Aim of the task
Copy down all of the data underneath, exactly as shown.

━━━━

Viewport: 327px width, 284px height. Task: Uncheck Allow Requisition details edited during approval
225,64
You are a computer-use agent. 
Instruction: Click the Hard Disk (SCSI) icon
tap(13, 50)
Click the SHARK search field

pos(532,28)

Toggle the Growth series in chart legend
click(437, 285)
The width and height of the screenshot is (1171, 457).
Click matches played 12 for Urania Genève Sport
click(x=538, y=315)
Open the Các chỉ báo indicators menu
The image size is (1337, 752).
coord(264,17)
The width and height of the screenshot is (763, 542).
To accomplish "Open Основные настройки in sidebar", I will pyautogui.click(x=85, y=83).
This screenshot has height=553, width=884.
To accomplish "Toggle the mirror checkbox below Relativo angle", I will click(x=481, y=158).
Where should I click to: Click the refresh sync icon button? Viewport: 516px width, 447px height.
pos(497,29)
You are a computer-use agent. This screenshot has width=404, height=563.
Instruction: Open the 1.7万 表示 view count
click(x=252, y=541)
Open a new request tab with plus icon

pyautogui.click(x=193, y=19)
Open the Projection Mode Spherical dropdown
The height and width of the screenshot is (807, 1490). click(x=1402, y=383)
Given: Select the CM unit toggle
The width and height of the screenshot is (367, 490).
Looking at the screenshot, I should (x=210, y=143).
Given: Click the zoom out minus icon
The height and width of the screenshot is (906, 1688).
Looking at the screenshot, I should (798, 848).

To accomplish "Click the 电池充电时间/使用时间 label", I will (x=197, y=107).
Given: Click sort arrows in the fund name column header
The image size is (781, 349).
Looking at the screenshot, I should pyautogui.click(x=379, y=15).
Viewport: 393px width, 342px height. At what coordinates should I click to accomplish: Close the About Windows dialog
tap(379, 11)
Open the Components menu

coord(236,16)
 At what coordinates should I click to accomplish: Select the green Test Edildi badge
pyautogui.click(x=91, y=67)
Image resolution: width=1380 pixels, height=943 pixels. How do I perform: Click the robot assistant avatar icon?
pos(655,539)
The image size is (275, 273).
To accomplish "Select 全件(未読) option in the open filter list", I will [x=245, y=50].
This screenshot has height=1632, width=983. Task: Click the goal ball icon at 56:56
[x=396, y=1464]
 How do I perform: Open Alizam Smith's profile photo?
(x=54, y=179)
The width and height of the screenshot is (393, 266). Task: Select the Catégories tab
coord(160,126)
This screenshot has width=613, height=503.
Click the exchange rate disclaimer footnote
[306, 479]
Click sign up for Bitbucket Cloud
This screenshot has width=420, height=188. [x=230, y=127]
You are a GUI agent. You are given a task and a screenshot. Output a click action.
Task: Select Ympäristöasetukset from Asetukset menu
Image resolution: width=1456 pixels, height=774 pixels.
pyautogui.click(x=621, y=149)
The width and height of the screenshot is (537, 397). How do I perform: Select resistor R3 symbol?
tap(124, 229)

━━━━

Answer
Viewport: 327px width, 284px height. Task: Uncheck Allow Requisition details edited during approval
225,64
You are a computer-use agent. 
Instruction: Click the Hard Disk (SCSI) icon
tap(13, 50)
Click the SHARK search field

pos(532,28)

Toggle the Growth series in chart legend
click(437, 285)
The width and height of the screenshot is (1171, 457).
Click matches played 12 for Urania Genève Sport
click(x=538, y=315)
Open the Các chỉ báo indicators menu
The image size is (1337, 752).
coord(264,17)
The width and height of the screenshot is (763, 542).
To accomplish "Open Основные настройки in sidebar", I will pyautogui.click(x=85, y=83).
This screenshot has height=553, width=884.
To accomplish "Toggle the mirror checkbox below Relativo angle", I will click(x=481, y=158).
Where should I click to: Click the refresh sync icon button? Viewport: 516px width, 447px height.
pos(497,29)
You are a computer-use agent. This screenshot has width=404, height=563.
Instruction: Open the 1.7万 表示 view count
click(x=252, y=541)
Open a new request tab with plus icon

pyautogui.click(x=193, y=19)
Open the Projection Mode Spherical dropdown
The height and width of the screenshot is (807, 1490). click(x=1402, y=383)
Given: Select the CM unit toggle
The width and height of the screenshot is (367, 490).
Looking at the screenshot, I should (x=210, y=143).
Given: Click the zoom out minus icon
The height and width of the screenshot is (906, 1688).
Looking at the screenshot, I should (798, 848).

To accomplish "Click the 电池充电时间/使用时间 label", I will (x=197, y=107).
Given: Click sort arrows in the fund name column header
The image size is (781, 349).
Looking at the screenshot, I should pyautogui.click(x=379, y=15).
Viewport: 393px width, 342px height. At what coordinates should I click to accomplish: Close the About Windows dialog
tap(379, 11)
Open the Components menu

coord(236,16)
 At what coordinates should I click to accomplish: Select the green Test Edildi badge
pyautogui.click(x=91, y=67)
Image resolution: width=1380 pixels, height=943 pixels. How do I perform: Click the robot assistant avatar icon?
pos(655,539)
The image size is (275, 273).
To accomplish "Select 全件(未読) option in the open filter list", I will [x=245, y=50].
This screenshot has height=1632, width=983. Task: Click the goal ball icon at 56:56
[x=396, y=1464]
 How do I perform: Open Alizam Smith's profile photo?
(x=54, y=179)
The width and height of the screenshot is (393, 266). Task: Select the Catégories tab
coord(160,126)
This screenshot has width=613, height=503.
Click the exchange rate disclaimer footnote
[306, 479]
Click sign up for Bitbucket Cloud
This screenshot has width=420, height=188. [x=230, y=127]
You are a GUI agent. You are given a task and a screenshot. Output a click action.
Task: Select Ympäristöasetukset from Asetukset menu
Image resolution: width=1456 pixels, height=774 pixels.
pyautogui.click(x=621, y=149)
The width and height of the screenshot is (537, 397). How do I perform: Select resistor R3 symbol?
tap(124, 229)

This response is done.